O Conselho Regional de Medicina (Cremers) enviou ofício ao Ministério Público Federal nesta sexta pedindo para que o Ministério da Saúde seja adicionado judicialmente para fornecer os medicamentos. Em nota, o Cremers afirma que os médicos devem comunicar o conselho quando da falta desses insumos.
"O Cremers alerta a classe médica que, na indisponibilidade desses insumos, denuncie junto ao Cremers e às autoridades sanitárias, e não coloque em risco seus pacientes, devido à falta de medicações ideais para o ato médico", afirma.

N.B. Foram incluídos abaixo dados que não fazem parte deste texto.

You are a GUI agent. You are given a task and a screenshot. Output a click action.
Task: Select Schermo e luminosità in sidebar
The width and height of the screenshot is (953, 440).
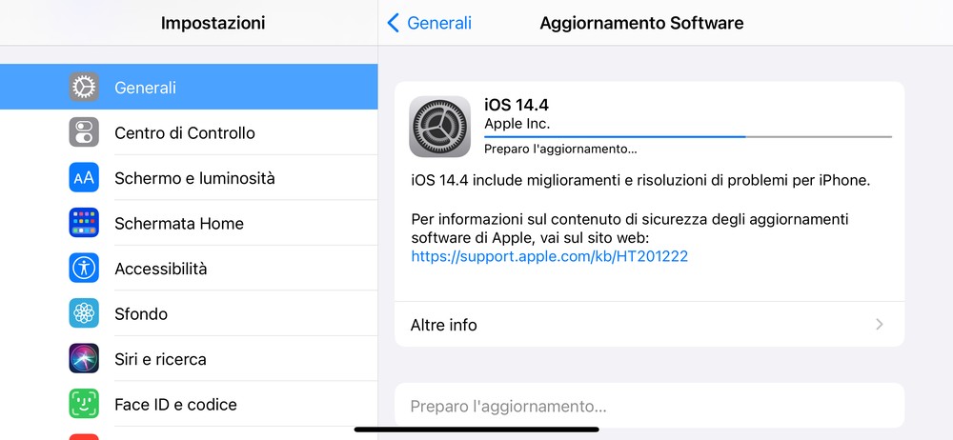(x=194, y=178)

O que diz a Secretaria Estadual da Saúde
A Secretaria Estadual da Saúde (SES) destaca que começou, nesta sexta-feira, a orientar hospitais públicos e privados a suspender cirurgias eletivas para preservar estoques de medicamentos. O governo diz que não é de sua responsabilidade comprar remédios para hospitais, e sim das próprias instituições, e destaca que o Rio Grande do Sul deve ser contemplado em breve com envio emergencial de medicamentos pelo governo federal. A SES ainda informou a GaúchaZH que o Estado participará de um pregão federal para compra de remédios, de forma emergencial. O governo gaúcho ainda salienta que dobrou a oferta de leitos de UTI em relação a antes da pandemia.
O que diz o Ministério da Saúde
Em nota, o Ministério da Saúde relata que atua com ações emergenciais para a aquisição de medicamentos e que está fazendo remessas aos Estados. No entanto, ao ser questionada, a pasta não informou a programação de envios para o Rio Grande do Sul.
À colunista Carolina Bahia, o ministro interino da Saúde, general Eduardo Pazuello, também não explicou o porquê dessa situação não ter sido prevista no início da pandemia. Mas ressaltou que o ministério deve entregar os medicamentos que estão em falta nas UTIs do Rio Grande do Sul em 15 dias.
Entre as ações listadas pelo ministério, estão a cotação para compra internacional junto à Organização Pan-Americana de Saúde (Opas) e a abertura do pregão federal para registro de preços com a participação de estados e municípios. O Rio Grande do Sul vai aderir à ação.